• Activity: Your job with the data below: print everything from the line that holds "activation guide (62, 336)" down to the line that holds "bleu foncé (115, 747)", ends included, exactly, and nothing else.
═════ Data for the task ═════
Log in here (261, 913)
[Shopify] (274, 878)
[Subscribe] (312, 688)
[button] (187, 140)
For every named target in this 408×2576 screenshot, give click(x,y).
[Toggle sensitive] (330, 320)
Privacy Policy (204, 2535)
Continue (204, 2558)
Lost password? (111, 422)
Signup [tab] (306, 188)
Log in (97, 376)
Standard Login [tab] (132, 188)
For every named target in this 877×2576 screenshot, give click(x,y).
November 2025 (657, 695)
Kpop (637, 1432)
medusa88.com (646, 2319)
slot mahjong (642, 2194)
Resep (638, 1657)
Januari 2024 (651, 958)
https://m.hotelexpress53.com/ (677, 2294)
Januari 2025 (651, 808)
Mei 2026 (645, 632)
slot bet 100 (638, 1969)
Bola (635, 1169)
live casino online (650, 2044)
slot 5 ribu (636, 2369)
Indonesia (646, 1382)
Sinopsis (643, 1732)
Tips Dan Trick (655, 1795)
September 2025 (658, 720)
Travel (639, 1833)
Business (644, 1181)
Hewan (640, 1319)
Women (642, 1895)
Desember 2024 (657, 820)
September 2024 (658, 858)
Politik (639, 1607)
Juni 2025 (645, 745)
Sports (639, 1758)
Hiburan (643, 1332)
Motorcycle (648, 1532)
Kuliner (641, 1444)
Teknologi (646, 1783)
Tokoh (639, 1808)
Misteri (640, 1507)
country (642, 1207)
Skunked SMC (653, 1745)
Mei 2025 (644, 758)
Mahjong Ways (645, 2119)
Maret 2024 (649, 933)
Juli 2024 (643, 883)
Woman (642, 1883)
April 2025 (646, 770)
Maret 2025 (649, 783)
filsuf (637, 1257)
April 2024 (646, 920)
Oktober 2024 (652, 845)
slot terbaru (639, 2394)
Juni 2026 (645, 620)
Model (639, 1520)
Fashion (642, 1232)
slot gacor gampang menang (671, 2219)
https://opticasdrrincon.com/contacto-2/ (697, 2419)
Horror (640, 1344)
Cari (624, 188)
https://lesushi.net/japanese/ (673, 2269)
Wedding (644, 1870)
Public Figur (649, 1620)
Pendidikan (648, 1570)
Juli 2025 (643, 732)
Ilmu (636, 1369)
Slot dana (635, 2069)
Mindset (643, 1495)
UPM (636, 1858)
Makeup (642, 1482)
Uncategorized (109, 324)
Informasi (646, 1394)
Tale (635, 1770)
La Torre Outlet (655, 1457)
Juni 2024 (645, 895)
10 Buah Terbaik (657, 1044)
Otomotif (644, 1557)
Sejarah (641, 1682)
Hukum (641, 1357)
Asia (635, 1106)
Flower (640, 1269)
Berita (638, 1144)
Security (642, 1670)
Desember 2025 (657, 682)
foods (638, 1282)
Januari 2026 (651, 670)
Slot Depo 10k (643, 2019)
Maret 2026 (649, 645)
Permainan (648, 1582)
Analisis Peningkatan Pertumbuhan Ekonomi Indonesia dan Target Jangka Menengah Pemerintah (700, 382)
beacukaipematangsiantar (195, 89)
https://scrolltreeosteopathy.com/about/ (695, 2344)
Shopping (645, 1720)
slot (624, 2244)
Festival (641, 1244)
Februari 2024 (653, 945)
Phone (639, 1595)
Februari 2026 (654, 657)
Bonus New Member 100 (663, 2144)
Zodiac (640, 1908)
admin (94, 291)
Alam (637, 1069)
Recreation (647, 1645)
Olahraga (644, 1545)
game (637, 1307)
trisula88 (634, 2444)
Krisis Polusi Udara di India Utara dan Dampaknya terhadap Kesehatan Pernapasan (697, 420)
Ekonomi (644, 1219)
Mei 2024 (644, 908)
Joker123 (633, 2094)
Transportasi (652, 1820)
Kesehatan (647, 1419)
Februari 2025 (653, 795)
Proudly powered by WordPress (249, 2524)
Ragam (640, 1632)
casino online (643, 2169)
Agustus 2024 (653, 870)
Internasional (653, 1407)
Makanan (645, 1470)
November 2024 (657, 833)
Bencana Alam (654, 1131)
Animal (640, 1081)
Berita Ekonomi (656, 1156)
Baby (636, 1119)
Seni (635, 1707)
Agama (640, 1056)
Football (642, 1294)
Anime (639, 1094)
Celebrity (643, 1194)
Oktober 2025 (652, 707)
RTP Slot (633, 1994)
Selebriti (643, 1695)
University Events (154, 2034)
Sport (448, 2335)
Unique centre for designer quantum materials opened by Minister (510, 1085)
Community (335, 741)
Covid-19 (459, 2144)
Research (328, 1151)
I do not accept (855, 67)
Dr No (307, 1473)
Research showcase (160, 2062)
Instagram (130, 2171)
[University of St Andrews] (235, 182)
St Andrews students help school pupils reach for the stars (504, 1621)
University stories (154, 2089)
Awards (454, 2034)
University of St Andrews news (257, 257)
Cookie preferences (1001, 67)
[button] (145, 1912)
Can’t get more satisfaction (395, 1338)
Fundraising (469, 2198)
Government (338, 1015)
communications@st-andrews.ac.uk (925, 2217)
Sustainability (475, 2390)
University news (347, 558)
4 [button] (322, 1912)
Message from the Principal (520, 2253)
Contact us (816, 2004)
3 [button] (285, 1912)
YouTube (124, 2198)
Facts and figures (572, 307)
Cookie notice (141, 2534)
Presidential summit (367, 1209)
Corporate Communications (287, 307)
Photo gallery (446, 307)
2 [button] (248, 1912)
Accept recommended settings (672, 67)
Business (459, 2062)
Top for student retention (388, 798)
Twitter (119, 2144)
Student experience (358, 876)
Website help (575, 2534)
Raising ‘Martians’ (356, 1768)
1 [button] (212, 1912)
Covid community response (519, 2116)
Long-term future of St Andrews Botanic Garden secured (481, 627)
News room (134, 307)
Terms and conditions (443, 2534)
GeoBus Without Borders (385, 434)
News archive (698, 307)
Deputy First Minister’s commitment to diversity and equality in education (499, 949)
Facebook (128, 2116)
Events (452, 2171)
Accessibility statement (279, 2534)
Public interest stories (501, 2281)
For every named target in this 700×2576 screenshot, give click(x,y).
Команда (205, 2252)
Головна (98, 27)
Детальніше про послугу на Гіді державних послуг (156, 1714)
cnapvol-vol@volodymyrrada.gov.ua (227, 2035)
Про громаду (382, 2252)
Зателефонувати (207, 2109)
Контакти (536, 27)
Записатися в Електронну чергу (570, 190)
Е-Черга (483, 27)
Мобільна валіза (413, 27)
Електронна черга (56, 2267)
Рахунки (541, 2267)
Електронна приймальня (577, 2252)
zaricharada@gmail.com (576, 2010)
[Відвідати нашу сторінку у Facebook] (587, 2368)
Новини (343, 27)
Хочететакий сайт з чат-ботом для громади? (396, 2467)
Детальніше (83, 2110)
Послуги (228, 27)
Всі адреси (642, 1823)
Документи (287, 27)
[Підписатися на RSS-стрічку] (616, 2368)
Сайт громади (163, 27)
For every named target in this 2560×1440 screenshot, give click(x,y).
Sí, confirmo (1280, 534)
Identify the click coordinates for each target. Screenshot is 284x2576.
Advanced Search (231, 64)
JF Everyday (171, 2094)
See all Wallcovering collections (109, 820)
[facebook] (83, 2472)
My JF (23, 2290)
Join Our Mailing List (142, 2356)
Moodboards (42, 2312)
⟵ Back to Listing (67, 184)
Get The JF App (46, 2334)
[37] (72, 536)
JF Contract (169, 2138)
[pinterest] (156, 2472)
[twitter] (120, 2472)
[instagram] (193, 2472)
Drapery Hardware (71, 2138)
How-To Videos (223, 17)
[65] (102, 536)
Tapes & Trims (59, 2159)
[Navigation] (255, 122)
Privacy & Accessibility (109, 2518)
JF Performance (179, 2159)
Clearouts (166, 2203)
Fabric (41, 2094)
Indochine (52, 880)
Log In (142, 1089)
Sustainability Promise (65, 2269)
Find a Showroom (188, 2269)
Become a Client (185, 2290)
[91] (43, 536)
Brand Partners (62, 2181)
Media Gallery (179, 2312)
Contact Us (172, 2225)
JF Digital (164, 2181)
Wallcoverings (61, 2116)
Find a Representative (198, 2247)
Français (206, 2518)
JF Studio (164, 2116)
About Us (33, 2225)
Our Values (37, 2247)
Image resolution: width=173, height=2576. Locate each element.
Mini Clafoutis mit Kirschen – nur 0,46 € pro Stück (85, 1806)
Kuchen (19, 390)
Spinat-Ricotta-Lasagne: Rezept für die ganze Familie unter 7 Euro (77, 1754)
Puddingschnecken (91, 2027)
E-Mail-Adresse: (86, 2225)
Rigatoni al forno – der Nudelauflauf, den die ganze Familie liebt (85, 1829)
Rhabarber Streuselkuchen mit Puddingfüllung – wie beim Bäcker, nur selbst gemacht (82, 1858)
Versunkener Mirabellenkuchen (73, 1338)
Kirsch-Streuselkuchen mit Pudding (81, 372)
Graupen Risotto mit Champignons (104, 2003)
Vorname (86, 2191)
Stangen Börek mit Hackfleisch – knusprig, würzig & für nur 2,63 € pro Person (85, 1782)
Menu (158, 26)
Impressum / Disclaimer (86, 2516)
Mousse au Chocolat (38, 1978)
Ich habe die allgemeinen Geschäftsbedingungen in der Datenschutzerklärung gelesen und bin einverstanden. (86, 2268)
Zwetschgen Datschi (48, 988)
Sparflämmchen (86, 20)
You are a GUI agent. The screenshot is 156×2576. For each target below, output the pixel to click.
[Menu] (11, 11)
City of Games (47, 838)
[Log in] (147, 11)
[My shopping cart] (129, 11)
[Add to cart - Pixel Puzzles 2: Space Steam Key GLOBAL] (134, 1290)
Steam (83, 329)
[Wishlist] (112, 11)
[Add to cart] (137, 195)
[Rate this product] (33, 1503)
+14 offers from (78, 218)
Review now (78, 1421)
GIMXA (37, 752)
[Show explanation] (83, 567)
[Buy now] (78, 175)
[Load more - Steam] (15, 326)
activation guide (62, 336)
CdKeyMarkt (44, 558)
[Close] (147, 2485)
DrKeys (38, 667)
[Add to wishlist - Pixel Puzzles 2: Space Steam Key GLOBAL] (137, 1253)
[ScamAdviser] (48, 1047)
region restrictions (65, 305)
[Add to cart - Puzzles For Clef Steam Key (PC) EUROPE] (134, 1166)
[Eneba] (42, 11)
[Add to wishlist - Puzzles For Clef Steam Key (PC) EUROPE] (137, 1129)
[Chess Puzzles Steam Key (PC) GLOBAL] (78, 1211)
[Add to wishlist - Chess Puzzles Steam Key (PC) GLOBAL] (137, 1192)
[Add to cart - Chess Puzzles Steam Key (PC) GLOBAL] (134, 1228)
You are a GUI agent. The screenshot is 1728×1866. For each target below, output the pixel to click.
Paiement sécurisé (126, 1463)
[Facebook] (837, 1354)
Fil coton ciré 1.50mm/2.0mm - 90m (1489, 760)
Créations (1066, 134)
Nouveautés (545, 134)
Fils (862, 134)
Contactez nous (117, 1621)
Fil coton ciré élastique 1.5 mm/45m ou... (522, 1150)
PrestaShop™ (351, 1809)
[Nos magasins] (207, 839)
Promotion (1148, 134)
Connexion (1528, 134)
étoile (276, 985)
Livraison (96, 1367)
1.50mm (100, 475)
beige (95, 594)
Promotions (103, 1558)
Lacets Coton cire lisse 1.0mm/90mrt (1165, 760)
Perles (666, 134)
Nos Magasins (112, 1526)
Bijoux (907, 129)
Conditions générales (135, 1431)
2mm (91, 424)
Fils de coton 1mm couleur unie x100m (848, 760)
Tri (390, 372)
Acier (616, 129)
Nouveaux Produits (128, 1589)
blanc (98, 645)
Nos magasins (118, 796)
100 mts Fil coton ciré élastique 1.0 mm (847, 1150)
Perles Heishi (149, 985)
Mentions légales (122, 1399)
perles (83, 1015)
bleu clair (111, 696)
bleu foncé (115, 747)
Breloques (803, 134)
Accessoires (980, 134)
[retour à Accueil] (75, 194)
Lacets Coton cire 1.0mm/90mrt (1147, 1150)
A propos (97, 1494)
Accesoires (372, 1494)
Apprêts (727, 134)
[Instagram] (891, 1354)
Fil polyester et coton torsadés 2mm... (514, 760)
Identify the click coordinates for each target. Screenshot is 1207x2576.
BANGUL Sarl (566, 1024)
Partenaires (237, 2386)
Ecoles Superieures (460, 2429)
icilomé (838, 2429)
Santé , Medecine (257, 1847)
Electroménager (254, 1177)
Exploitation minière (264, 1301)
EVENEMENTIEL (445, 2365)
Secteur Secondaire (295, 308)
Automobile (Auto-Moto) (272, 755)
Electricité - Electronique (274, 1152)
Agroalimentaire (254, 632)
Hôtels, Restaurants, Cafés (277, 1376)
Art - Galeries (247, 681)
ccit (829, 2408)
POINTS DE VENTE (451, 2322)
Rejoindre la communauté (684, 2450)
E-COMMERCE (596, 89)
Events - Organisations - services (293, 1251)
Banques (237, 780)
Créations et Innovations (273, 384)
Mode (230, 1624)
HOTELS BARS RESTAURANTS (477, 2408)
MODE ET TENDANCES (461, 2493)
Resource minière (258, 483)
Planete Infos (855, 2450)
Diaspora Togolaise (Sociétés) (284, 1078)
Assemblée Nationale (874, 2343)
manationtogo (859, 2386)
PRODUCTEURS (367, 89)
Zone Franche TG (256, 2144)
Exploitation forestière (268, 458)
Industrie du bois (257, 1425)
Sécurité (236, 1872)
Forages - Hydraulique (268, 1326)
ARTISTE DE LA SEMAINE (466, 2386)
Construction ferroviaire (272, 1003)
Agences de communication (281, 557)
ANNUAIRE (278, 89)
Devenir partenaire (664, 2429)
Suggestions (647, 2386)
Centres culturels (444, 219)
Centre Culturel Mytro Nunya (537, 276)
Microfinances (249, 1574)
═════
• Exercise answer:
activation guide (62, 336)
CdKeyMarkt (44, 558)
[Close] (147, 2485)
DrKeys (38, 667)
[Add to wishlist - Pixel Puzzles 2: Space Steam Key GLOBAL] (137, 1253)
[ScamAdviser] (48, 1047)
region restrictions (65, 305)
[Add to cart - Puzzles For Clef Steam Key (PC) EUROPE] (134, 1166)
[Eneba] (42, 11)
[Add to wishlist - Puzzles For Clef Steam Key (PC) EUROPE] (137, 1129)
[Chess Puzzles Steam Key (PC) GLOBAL] (78, 1211)
[Add to wishlist - Chess Puzzles Steam Key (PC) GLOBAL] (137, 1192)
[Add to cart - Chess Puzzles Steam Key (PC) GLOBAL] (134, 1228)
You are a GUI agent. The screenshot is 1728×1866. For each target below, output the pixel to click.
Paiement sécurisé (126, 1463)
[Facebook] (837, 1354)
Fil coton ciré 1.50mm/2.0mm - 90m (1489, 760)
Créations (1066, 134)
Nouveautés (545, 134)
Fils (862, 134)
Contactez nous (117, 1621)
Fil coton ciré élastique 1.5 mm/45m ou... (522, 1150)
PrestaShop™ (351, 1809)
[Nos magasins] (207, 839)
Promotion (1148, 134)
Connexion (1528, 134)
étoile (276, 985)
Livraison (96, 1367)
1.50mm (100, 475)
beige (95, 594)
Promotions (103, 1558)
Lacets Coton cire lisse 1.0mm/90mrt (1165, 760)
Perles (666, 134)
Nos Magasins (112, 1526)
Bijoux (907, 129)
Conditions générales (135, 1431)
2mm (91, 424)
Fils de coton 1mm couleur unie x100m (848, 760)
Tri (390, 372)
Acier (616, 129)
Nouveaux Produits (128, 1589)
blanc (98, 645)
Nos magasins (118, 796)
100 mts Fil coton ciré élastique 1.0 mm (847, 1150)
Perles Heishi (149, 985)
Mentions légales (122, 1399)
perles (83, 1015)
bleu clair (111, 696)
bleu foncé (115, 747)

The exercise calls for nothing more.